Worse, the Committee found that supervisors at FBI Headquarters had failed to link related reports from different field offices, or to pass those reports on to the lawyers tasked with determining when a FISA warrant should be sought. Officials in charge, the Senate discovered, fundamentally misunderstood such crucial legal standards as "probable cause" and falsely believed that they could not seek a FISA order unless a target could specifically be tied to a particular, already-recognized terror group.

...

While it's difficult to be an unwitting "member" of a terror group, nothing in the law requires that the contribution a lone wolf makes to terror activities be a knowing one. And while definitions of an "agent of a foreign power" applicable to citizens explicitly prohibit investigations conducted wholly on the basis of protected First Amendment activities, PATRIOT appears to permit "lone wolves" to be targeted merely on the basis of advocacy. Finally, while the criminal law requires "preparation" for terrorism to include a "substantial step" in the direction of carrying out an attack, the Justice Department has suggested that FISA's definition does not. Thus, not only may lone wolf suspects be monitored despite the absence of ties to a terror group, they may not even need to be engaged in criminal conduct.

...

All of these significant differences make sense in the context of spying aimed at a member of an international terrorist conspiracy.

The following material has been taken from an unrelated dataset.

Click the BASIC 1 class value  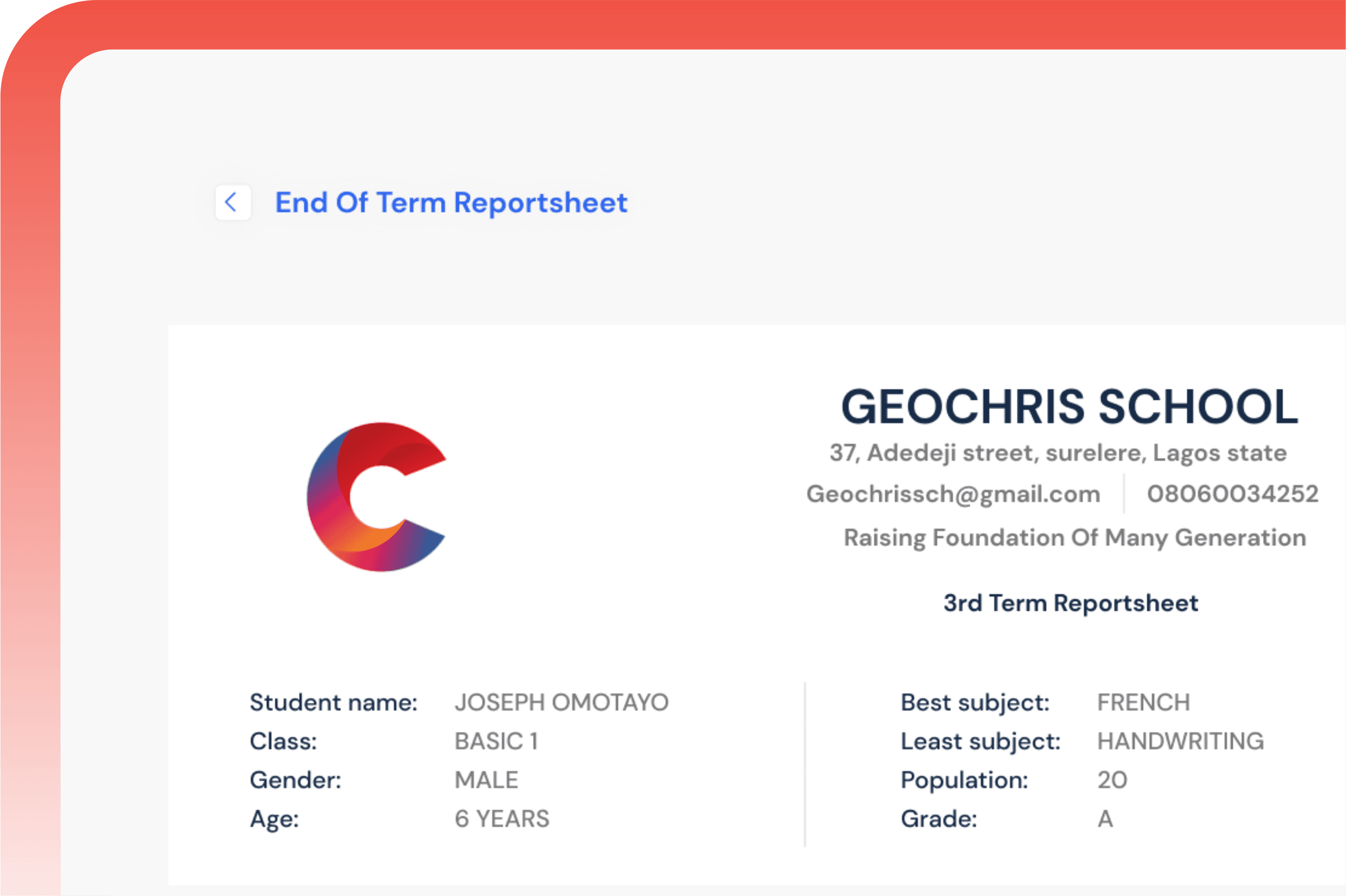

But the lone wolf provision effectively aims a Howitzer at a gnat, allowing souped-up tools designed for Al Qaeda and the KGB to be used against people more reasonably seen as criminal suspects-and in the process, against any Americans who happen to have interactions with them.

Click here to read the article in its entirety.

What's important about the "Lone Wolf" provision to keep in mind for the purposes of the debate taking place in the Senate is that of the two competing reform proposals offered up by Sen. Patrick Leahy and Sen. Russ Feingold, it is only Feingold's that allows this authority to expire entirely.